OSINT Toolbox Talk: Extracting online media and investigating ProtonMail and Twitter

OSINT Tool Review

Identifying and extracting social media user links with Marple

Identifying and extracting social media user links with Marple Identifying and extracting social media user links with Marple https://github.com/soxoj/marple

Undoubtedly, there is a large volume of username-based OSINT utilities; each of these tools has its own unique advantages and disadvantages. The majority of such tools will query websites and social media applications themselves, returning any relevant results – or at the very least, a probability of a positive match. However, there is an overall lack in the number of OSINT tools that will conduct username queries across multiple search engines simultaneously and provide Digital Investigators with results. Here, we will now introduce ‘Marple’, another lightweight Python utility developed by the very talented Github contributor ‘soxoj‘.

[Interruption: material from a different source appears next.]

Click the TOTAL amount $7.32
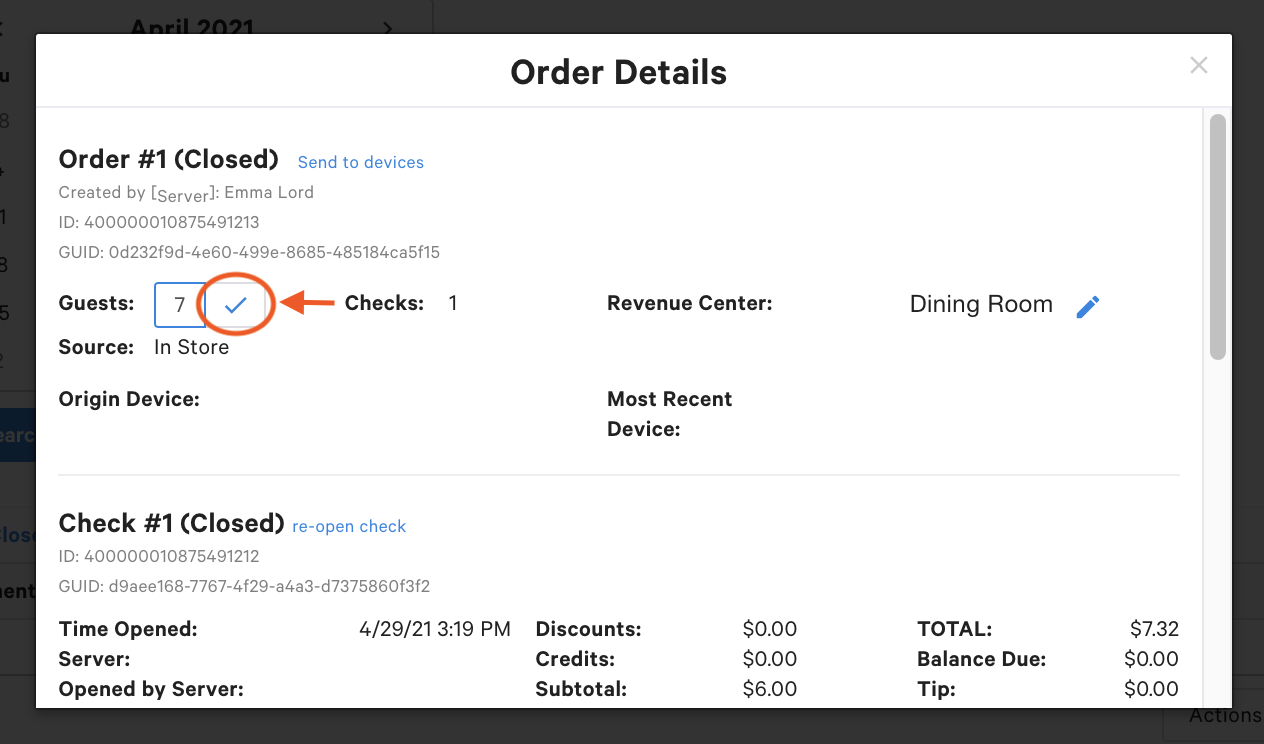Image resolution: width=1264 pixels, height=744 pixels. point(1154,629)
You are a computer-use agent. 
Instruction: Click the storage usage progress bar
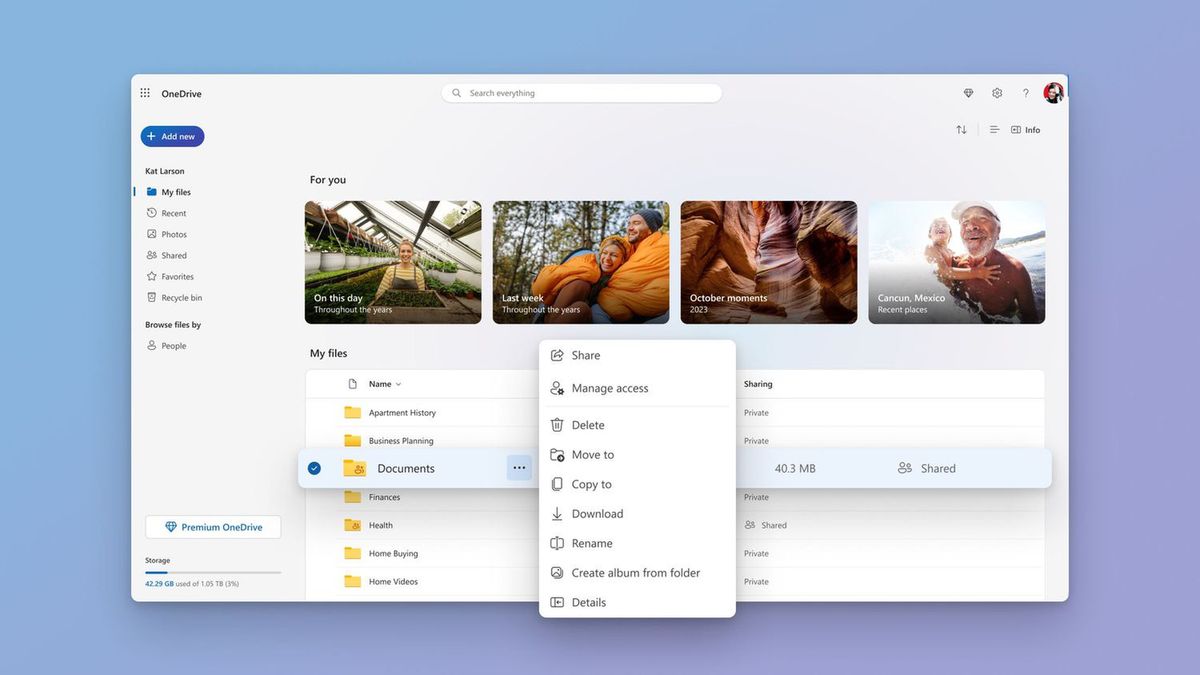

So, what is Marple and what does it do? In short, Marple will run several search instances for a username via a range of search engines and present results either within the command-line interface or through its own comma-separated value (CSV) output. The search engines that Marple will query include:

  • Google
  • DuckDuckGo
  • Yandex
  • AOL
  • Ask
  • Bing
  • Startpage
  • Yahoo
  • Mojeek
  • Dogpile
  • Torch
  • Qwant

With the exception of Yandex (which requires an API in order to conduct searches), the search engines will conduct their searches via a scraping method. What this means is that Marple will run searches on-behalf of the user in the background without the need for an API for each search engine. However, Yandex’s own configurations restrict automated searches, meaning that users will need to obtain a Yandex API before Marple can run search instances.

In terms of the overall functionality of Marple, it is very easy to install and deploy – its lightweight configuration makes it quite user-friendly. Also, the utility itself comes with a range of options that can be useful for Digital Investigators. For example, it has the capability for any searches to be passed through a proxy – providing Digital Investigators with the capability to conduct regional-based searches whilst also providing greater anonymity. The tool’s output can either be displayed within the command line interface or saved to a CSV file, the latter of which is really useful if Digital Investigators intend to analyse collected data through an analytics platform such as Paliscope YOSE. However, what impresses us the most is Marple’s capability to identify PDF documents associated with target usernames.

Overall, we ran several tests of Marple against several target usernames – the results of which were very accurate. In some instances, we were also able to identify PDF documents associated with the target usernames. So, our readers may ask why we would use Marple in our Digital Investigations; the answer to this question is that it will save time by conducting multiple searches simultaneously and present us with extracted information concerning usernames and associated documents. If we had to conduct this method of searching manually, we would estimate that it would take us within the region of one hour – with Marple, it takes several seconds!

All-in-all, needless to say, we love this tool – it is lightweight, easy to use, and delivers very effective results. In our view, Marple is another fine example of an effective OSINT tool developed by the very talented ‘soxoj‘, and we certainly look forward to testing out their other tools in the very near future!